De l’argent et la fin du TSO

Voilà les deux problèmes principaux affligeant notre système de santé public au Québec : le manque de personnel infirmier et le fameux TSO (temps supplémentaire obligatoire). Ces deux éléments sont intimement liés, une espèce de rapport cause à effet : parce qu’il manque d’infirmières, on recourt au TSO et, parce que ce TSO rend difficile l’équilibre travail-famille, des personnes quittent le milieu public pour se rendre au privé ou pour prendre leur retraite.

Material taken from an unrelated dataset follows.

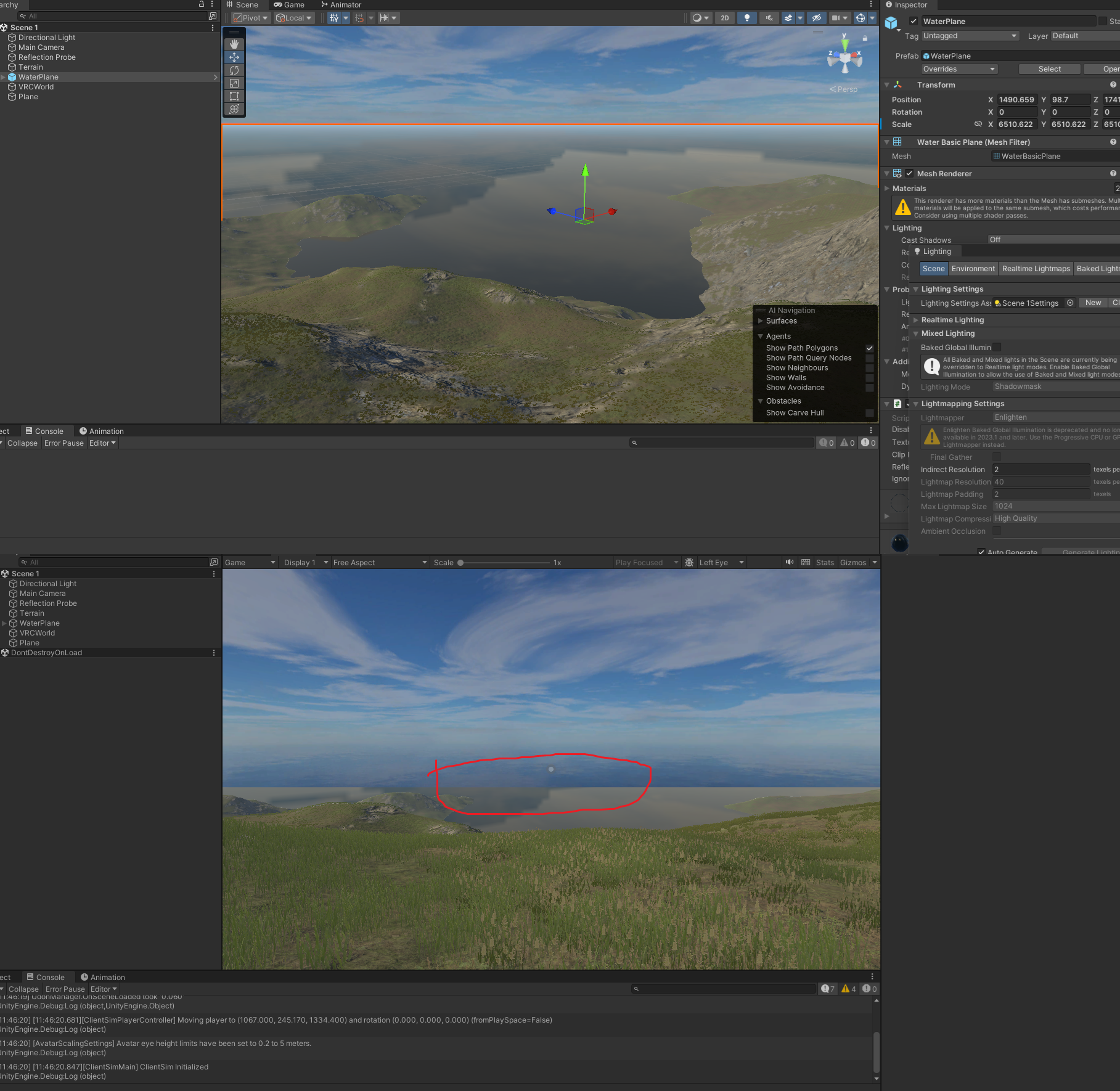This screenshot has height=1091, width=1120.
Task: Click the Select prefab button
Action: coord(1049,69)
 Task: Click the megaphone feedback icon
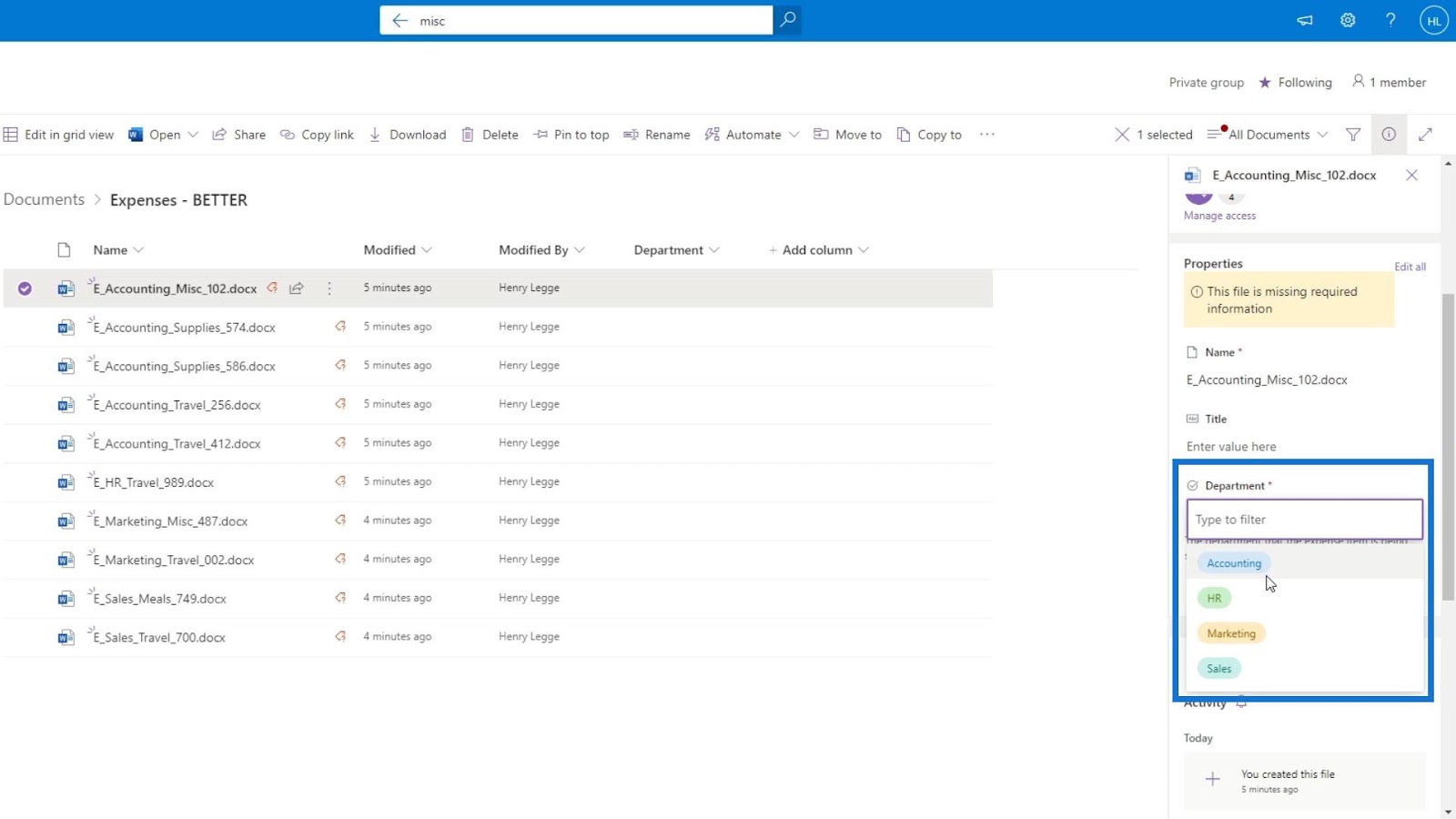tap(1305, 20)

Le gouvernement Legault n’a pas de prise directe sur les infirmières évoluant hors du système public, il doit rendre ce dernier plus attrayant afin que, à terme (qu’on souhaite le plus rapide possible), la présence accrue d’infirmières rende presque inutile ce fameux TSO.

Je trouve malavisée la condamnation de cette massive injection d’argent alors que, insiste-t-on, le problème principal, c’est le TSO. Quelqu’un pourrait-il présenter une autre façon plus efficace pour rendre inutile ce fameux TSO, lié d’abord et avant tout au manque de personnel infirmier ?

Comme on a pu l’entendre, la balle est désormais dans le camp du personnel infirmier : on rembarque ou non ? Ce serait bien fin si c’était oui.